As an employee, saving for retirement is fairly simple. Your company offers you some type of retirement savings plan (usually a 401(k) or 403(b)), you set aside a percent of every paycheck to go into the plan, you choose from a limited set of funds to invest in and then you hope for the best. The process is easy and leads to many people participating in it.
As an entrepreneur, saving for retirement can be a little more tricky. With no employer to set up a plan, you are left to find your own ways to save money towards your retirement. Over the next two weeks we will discuss the best and most tax efficient ways small business owners can save for their retirement. Today we will talk about IRA’s and next week we will discuss setting up more formal retirement plans in your business.
The Best Financial Move You Can Make
As a CPA and financial advisor, I am often asked what the single best thing someone can do to improve their finances is. And my answer is always the same; open an individual retirement account (IRA). If you already have an IRA, my answer is to contribute more to it. If you are already maxing out your IRA, my answer is to open and max out a second IRA for your spouse. IRA’s are truly one of the very best tools available for significantly improving your financial situation.
If you are an entrepreneur, this is even more true. With no 401(k) or other employer sponsored retirement plan to contribute to, the importance of taking advantage of an IRA is more even significant. Not only will an IRA help fund your retirement someday, it could also be a serous tax deduction.
What is an IRA
An IRA allows you to contribute up to $5,500 ($6,500 for those 50 and older) of taxable income to a retirement account, which will either give you a tax deduction on the front end or tax free income on the back end, depending which of the two types of IRA’s you choose.
A Traditional IRA allows you to deduct the full amount of your contribution from your taxable income each year. Assuming you are in the 25 percent tax bracket, contributing the maximum of $5,500 in 2013 will give you a tax savings of almost $1,400. So not only are you setting yourself up for retirement, the IRS is wiping $1,400 off your bill to do it. What’s not to like?

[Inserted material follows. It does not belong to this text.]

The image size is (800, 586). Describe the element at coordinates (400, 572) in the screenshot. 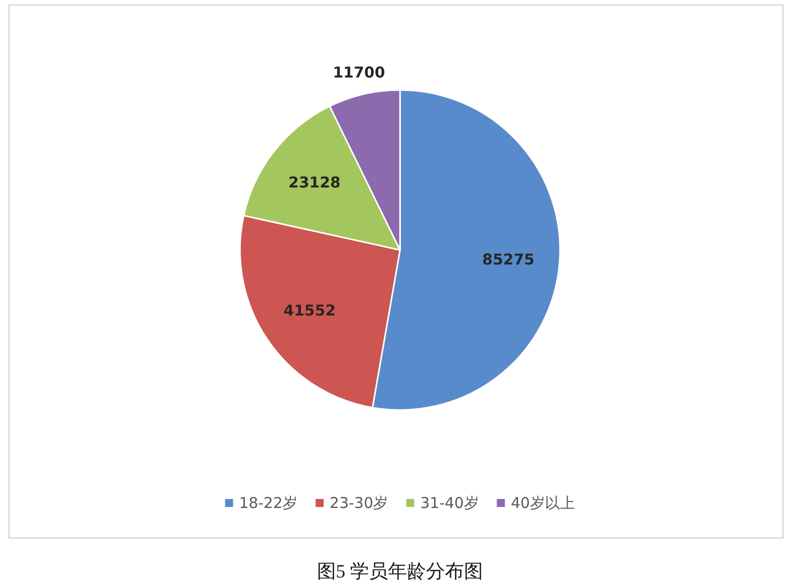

A Roth IRA doesn’t give you the immediate tax deduction that a Traditional IRA does, but it does give you tax free income at the time of retirement. Any earnings that grow in your Roth IRA are allowed to be withdrawn completely tax free after the age of 59 1/2. Depending on when you began contributing, this could save you tens of thousands of dollars in taxes.
Which Option is Best
The decision to go with a Traditional or Roth IRA is dependent on your personal situation and beliefs. Some people believe in taking the guaranteed, immediate tax savings of Traditional IRA because of the uncertainty of the future with a Roth IRA. Other people believe you should take the option that offers you the most tax savings, regardless of when they will occur, which is usually the Roth IRA.
As a general rule, the younger you are, the more beneficial a Roth is over a Traditional IRA. There are also some income limitations around a Roth IRA, but those can usually be overcome with some tax planning. If you are having trouble deciding which IRA is best for you, a CPA or financial advisor can offer you advice on which will benefit you the most.
Just Pick One
Ultimately, which type of IRA you choose won’t have near as much of an impact on your retirement and tax savings as simply picking one and starting to contribute. If you change your mind later, you can always convert your IRA to a different type. The most important decision you can make with an IRA is to begin contributing as much as possible to one today.